When The Day After aired in real life, it capped off a tense autumn during which the threat of nuclear war seemed more imminent than ever. More than 100 million Americans tuned into ABC to watch the two-hour film, which depicts a nuclear missile attack as it unfolds in Lawrence, Kansas; director Nicholas Meyer cast then-unknown actors like JoBeth Williams and Steve Guttenberg, among others, in an attempt to heighten the film’s realism.

In a sequence that recalls “Babylon,” the Season 7 Mad Men episode centred on the 1969 moon landing, The Americans shows its characters glued to their TV screens in terror and awe. We don’t just see the Jennings’ and the Beemans watching The Day After; we also see Young-Hee and her husband, William the lonely KGB biochemical expert, Oleg and Tatiana from the Soviet Embassy, and their boss, Arkady Ivanovich — and they all look absolutely freaked out.

The whole sequence is silent except for the sounds of the film. As the onscreen attack escalates — chaos in the streets, crowds of people rushing to safety, a giant orange mushroom cloud — the camera starts to zoom in closer on the individual faces of Stan, Elizabeth, Philip, and Paige, in between tighter and tighter shots of the chaos and carnage on the TV screen.

Similarly, in “Babylon,” a near-wordless sequence depicts different sets of characters watching the 1969 moon landing on TV. We hear the hiss of the TV, see the blue light reflected off faces transfixed by technological progress. While the moon landing inspires more wonder than terror, it still freaks people out; when Armstrong officially plants his feet on the moon, Harry Crane stands up, a look of complete horror on his face. Like The Day After, the moon landing brings disparate groups of people together: Everyone’s watching, together, at the same time — Bert Cooper, the symbol of the wealthy, old-guard elite, watches with his black maid.

After the movie airs, Philip and Elizabeth are clearly rattled. (ABC anticipated this kind of reaction, and set up a 1-800 “panic hotline” to take calls after the broadcast; they also aired a panel discussion on nuclear war immediately following the film, featuring Henry Kissinger, Elie Weisel, Brent Scowcroft, Robert McNamara, Carl Sagan and William F. Buckley Jr.) The film has convinced Philip that they should go along with William’s plan to withhold information about a particularly deadly new strain of virus that he’s been developing: “It liquefies your organs,” Philip says. But it has the opposite effect on Elizabeth. “We can’t just sit in our comfortable house and pretend,” she insists. “This is why we’re here.” When Paige confronts Philip, he basically tells her the same thing, despite his own reservations.

Philip isn’t the only one considering the advantages of disobeying orders.

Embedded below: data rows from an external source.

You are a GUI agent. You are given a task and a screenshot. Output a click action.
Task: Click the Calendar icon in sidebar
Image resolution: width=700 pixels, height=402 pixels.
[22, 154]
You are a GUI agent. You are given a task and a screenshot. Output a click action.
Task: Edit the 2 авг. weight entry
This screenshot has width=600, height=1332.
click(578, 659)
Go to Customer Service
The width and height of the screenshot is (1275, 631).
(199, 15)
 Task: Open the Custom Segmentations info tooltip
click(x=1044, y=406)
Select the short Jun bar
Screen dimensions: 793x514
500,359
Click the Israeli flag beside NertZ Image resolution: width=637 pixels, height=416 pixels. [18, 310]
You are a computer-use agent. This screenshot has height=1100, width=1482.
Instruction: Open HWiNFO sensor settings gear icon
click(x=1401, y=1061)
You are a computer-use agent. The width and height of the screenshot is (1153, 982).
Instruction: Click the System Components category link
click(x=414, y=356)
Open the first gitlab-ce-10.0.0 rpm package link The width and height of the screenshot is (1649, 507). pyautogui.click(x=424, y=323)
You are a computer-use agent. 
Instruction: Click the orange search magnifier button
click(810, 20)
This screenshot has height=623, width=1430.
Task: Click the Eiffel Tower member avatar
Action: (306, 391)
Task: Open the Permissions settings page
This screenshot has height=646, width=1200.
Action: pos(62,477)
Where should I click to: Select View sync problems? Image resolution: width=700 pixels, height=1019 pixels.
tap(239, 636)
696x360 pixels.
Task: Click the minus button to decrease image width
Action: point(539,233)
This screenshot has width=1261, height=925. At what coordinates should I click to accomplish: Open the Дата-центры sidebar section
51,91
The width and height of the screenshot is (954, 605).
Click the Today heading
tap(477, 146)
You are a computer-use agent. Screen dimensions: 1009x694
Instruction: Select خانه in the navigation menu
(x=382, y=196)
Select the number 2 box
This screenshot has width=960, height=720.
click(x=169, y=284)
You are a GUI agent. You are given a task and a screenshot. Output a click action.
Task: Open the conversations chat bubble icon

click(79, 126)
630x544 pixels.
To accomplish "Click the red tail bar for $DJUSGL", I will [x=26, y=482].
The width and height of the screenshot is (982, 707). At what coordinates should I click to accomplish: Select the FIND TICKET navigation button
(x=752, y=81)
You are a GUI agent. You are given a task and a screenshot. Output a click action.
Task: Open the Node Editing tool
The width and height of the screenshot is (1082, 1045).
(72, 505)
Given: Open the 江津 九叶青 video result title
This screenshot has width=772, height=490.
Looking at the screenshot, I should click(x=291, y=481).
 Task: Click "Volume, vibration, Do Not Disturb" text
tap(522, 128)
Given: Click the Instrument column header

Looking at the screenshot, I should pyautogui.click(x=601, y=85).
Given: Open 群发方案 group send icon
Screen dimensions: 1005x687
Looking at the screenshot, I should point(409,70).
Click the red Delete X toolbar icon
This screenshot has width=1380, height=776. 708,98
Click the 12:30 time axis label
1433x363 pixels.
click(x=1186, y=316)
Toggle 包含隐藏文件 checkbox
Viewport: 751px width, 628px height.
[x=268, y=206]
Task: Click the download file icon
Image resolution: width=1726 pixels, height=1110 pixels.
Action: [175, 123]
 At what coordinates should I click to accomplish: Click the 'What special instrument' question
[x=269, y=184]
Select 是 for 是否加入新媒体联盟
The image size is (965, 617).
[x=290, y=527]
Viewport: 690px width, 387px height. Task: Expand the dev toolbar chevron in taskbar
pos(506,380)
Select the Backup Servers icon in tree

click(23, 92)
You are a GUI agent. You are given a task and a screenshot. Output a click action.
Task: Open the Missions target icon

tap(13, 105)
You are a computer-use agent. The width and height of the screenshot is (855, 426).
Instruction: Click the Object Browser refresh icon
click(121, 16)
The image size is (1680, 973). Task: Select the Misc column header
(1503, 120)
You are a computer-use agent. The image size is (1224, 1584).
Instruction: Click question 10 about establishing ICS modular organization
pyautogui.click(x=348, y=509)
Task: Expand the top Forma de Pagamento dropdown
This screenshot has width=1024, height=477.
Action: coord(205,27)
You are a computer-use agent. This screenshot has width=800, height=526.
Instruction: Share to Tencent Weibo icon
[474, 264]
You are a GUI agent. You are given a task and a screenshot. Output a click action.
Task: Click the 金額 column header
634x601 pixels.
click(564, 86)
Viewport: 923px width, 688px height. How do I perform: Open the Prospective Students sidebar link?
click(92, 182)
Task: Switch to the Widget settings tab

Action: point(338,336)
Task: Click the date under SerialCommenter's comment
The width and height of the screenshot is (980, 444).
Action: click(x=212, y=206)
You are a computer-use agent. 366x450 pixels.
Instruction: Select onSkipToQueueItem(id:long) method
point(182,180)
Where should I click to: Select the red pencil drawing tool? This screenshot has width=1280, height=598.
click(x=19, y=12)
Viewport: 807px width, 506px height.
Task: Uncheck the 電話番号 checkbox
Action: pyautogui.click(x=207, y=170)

Lying in bed post-coitus, Oleg tells Tatiana about some information he received from his father — in September, a Russian launch detection system mistook some sunlight reflecting off clouds for a series of missiles launched from within the United States. Protocol dictates that the person manning the system report the activity, but the man on duty thought something was off, so he didn’t. That incident really did happen, on September 26, 1983 — the man who failed to report the “missiles,” Stanislav Petrov, became known as “The Man Who Saved the World.” “I keep wondering,” Oleg muses, “what I’d done if that were me.”

It’s fitting that an episode that has several characters questioning the wisdom of their commanders also shows how utterly terrified everyone is by the threat of nuclear war. The TV movie brings disparate people together, but only in the sense that it leaves them all feeling panicked and alone — and more unsure than ever of their long-term plans. “The Day After” evokes a dystopian scenario in which the forces keeping global destruction at bay have failed, and each person is left to wonder if he’ll need to be the one to save the world.